IU School of Public Health student creates self-examination curriculum for area schools

Samantha Ginther’s task started out simple: help the Olcott Center for Cancer Education update its breast and testicular cancer self-examination curriculum.

A Master of Public Health student at the Indiana University School of Public Health-Bloomington, Ginther originally set out to simply help the center — which taught a self-examination curriculum in area high schools — update its presentation.

Samantha Ginther

Samantha Ginther

But with the help of her fellow students, professors and a local school corporation, Ginther, who has since graduated and works for My Public Health Direct at IU, was able to create a completely new curriculum that teachers could utilize on their own.

“Due to a lack of resources, the Olcott Center realized it was no longer able to provide the curriculum to schools in the area,” Ginther said. “So we all worked together to develop a comprehensive, completely digital curriculum that teachers can deliver in their classrooms.”

The project began in the spring and continued throughout the summer and into the fall semester. Students from the School of Public Health-Bloomington, the School of Nursing and the School of Education all worked on the project, along with representatives from the Olcott Center and the Monroe County Community School Corp.

The end result is an online, interactive curriculum called “Check It Out” that teachers can access at any time to teach students about breast and testicular self-examinations, a requirement by the state.
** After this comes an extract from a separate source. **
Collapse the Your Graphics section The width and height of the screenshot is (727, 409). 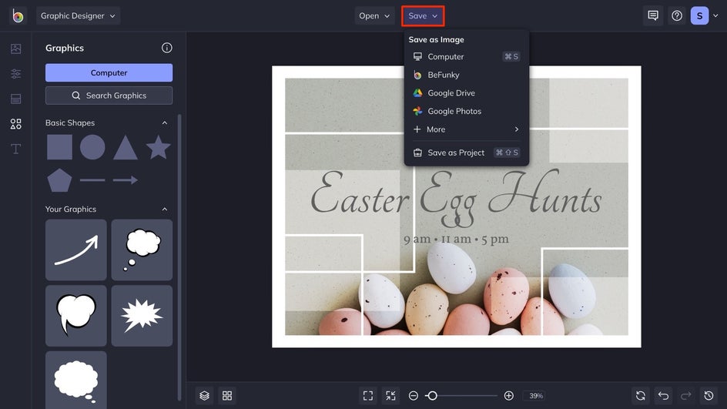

“The online program is an innovative option for high school teachers teaching the self-exam curriculum,” said Lisa Petscher, manager of coordinated school health for IU Health Bloomington. “The teachers now have the flexibility to teach the class as a whole or assign the course to the students individually. Students are able to complete the course on their own pace and have immediate access to reliable, credible resources they may need if questions arise.”
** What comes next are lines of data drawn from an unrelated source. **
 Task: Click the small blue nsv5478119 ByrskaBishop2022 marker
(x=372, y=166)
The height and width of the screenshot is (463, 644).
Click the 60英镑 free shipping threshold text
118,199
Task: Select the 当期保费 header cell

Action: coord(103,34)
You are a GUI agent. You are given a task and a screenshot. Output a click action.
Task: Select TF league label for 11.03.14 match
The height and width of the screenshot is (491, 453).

The curriculum aims to increase high school students’ knowledge of breast and testicular cancer, create a positive attitude toward self-examination, increase overall practice of self-examination and increase student engagement in preventative self-care. Breast cancer is the No. 1 diagnosed cancer in women and testicular cancer is the No. 1 occurring cancer among males 20 to 35 years of age.

Check It Out

“Check It Out” provides teachers the tools to teach breast and testicular self-examination curriculum.

The one-hour curriculum features the basics of cancer, cancer myths, facts and statistics, risk factors, early detection and treatment, risk minimization and self-examanition practice.

In addition to creating the online module, Master of Public Health students and IU School of Nursing students will be available in the spring to answer students’ questions when they are taught the curriculum.

“This was a great opportunity for our students,” said Lesa Huber, clinical associate professor of applied health in the School of Public Health-Bloomington. “It gave students a chance to do something that helps the community, and it showed students what is needed in the community.”

Not only did Ginther provide local educators with a valuable tool, the experience also provided her with an invaluable hands-on experience.

“The most rewarding part, for me, was knowing my work was going to be able to help people,” Ginther said. “This work will help students realize the importance of self-exams, of being aware of their bodies and thinking about prevention.”